I'm on windows so i can't use brew to install pdf2htmlEX. I installed it from here ° as linked from pdf2htmlEX download page, and added it and ttfautohint to the path in case it's needed for transcript.py or pdf2html.py. (?)

When i try to execute i get this output in the console, and empty folders transcript-dataHTML and transcript-dataHTM are generated.

How do you use this?

I am trying to implement your script on my converted html pages, but I don't understand how to.

Do I simply place transcript.py in the directory with the converted html and run 'python transcript.py'?

Also when I run it I get errors telling me:

File "transcript.py", line 25, in
from ttf import pua_content, recover_text
File "/Users/hartley9/Desktop/transcript-master/ttf.py", line 47
SyntaxError: Non-ASCII character '\xe2' in file /Users/hartley9/Desktop/transcript-master/ttf.py on line 47, but no encoding declared; see http://www.python.org/peps/pep-0263.html for details

I have followed many tutorials explaining that I need to install lxml.html, I've installed it but it still doesn't work.

Sorry I realize these aren't very constructive issues, and maybe you don't find them worth helping me with, but any help is very much appreciated!

Stated task 1:
In the forum thread about running transcript.py, which two empty folders are generated when the Windows user tries to execute it?
Stated task 2:
Write the next part of the forum thread about running transcript.py, starting after its final post.
The records are not required for any of this work.

[Records of locating words and elements]
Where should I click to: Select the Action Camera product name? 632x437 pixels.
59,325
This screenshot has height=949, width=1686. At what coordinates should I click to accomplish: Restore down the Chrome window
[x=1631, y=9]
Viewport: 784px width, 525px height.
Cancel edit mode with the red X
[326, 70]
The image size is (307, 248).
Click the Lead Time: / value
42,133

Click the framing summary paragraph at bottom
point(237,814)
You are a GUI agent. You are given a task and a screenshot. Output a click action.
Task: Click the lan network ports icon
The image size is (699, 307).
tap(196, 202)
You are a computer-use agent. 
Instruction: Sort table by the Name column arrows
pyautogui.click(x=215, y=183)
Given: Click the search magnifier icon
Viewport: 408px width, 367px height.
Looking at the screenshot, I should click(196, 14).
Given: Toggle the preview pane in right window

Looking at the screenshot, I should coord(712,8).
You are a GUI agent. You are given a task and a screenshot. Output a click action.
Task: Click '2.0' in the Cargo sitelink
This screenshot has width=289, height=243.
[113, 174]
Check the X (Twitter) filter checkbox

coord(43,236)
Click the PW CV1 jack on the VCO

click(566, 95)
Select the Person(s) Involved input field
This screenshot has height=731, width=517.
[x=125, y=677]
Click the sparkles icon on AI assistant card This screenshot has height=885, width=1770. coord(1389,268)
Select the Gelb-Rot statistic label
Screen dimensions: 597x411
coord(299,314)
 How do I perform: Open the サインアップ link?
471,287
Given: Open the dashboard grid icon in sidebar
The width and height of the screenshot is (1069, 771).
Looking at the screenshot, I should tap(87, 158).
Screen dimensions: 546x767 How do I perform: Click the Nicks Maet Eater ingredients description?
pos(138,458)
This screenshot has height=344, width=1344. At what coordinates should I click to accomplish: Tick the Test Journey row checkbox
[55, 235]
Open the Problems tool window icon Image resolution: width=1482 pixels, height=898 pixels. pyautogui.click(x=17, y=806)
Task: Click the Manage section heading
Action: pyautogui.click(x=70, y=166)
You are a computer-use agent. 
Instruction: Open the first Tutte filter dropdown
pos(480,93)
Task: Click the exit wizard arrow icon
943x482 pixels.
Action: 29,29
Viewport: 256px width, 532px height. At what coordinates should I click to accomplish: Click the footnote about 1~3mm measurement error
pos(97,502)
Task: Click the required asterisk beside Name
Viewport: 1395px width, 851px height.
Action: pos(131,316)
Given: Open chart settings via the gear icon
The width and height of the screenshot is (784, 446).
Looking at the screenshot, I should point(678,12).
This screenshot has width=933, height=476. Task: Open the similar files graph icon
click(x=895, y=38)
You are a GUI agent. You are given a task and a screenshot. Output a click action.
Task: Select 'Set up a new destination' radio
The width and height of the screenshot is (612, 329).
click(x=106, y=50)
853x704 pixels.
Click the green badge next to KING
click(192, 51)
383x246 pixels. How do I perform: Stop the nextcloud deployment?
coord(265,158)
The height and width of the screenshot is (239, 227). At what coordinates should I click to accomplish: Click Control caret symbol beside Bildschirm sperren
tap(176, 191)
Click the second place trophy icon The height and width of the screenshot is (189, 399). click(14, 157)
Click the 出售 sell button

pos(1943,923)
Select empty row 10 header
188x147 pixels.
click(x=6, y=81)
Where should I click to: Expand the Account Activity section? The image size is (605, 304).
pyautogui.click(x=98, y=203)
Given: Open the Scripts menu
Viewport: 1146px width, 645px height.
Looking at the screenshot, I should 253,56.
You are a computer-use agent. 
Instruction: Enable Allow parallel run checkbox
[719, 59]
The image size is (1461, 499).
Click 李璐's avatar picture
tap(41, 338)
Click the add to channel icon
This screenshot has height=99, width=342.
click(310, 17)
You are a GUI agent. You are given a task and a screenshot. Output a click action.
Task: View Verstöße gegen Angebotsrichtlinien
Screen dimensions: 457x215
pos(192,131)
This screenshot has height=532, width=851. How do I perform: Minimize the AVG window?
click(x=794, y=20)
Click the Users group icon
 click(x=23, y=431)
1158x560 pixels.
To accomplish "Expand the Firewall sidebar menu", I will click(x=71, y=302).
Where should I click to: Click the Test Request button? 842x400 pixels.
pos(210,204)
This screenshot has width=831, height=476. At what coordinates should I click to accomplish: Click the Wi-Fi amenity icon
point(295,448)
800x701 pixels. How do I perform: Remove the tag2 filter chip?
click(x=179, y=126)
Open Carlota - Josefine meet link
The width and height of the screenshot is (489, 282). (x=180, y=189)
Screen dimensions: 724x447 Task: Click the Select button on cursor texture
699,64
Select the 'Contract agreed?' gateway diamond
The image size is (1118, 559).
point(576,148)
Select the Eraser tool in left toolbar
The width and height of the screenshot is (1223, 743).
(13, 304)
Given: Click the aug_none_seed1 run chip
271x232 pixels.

Final answer 1:
transcript-dataHTML and transcript-dataHTM

Final answer 2:
output files are never created if using pdf2htmlex via docker

I cant install pdf2htmlex on fedora, so i tried using the docker approach.

It wont create output files for some reason.

i looked at how you're launching the image and i noticed you're not aligning the uid/gid in the container to the uid/gid on the host.

Requires: pip install freetype-py - even though installed

$ ./transcript.py
Requires: pip install freetype-py
Loading fonts from: /Users/f/SITES/etc/ttf
$ pip install freetype-py
Requirement already satisfied (use --upgrade to upgrade): freetype-py in /usr/local/lib/python2.7/site-packages
$ pip install freetype-py --upgrade
Requirement already up-to-date: freetype-py in /usr/local/lib/python2.7/site-packages

Any idea what could be going wrong here?

I'm using Mac OSX 10.11.5. I followed the install instructions in the README.

Improve table recognition (renamed)

It cannot create html tables from tables in the pdf and totally skips 'em, including the text. Not very useful.

Tested on Intel manual (see: Attached file)

vol2a_2016_test1.pdf

Example links showing not available

Recover text in sementicize

When reading the source code I came across this weird couple of lines in transcript.py:

    # recover text from embedded fonts with bad CMAPS if > 50% of characters are unicode PUA
    recover = pua_content(dom.text_content()) > 0.5
    if recover:
        print('Recovery needed, not now.')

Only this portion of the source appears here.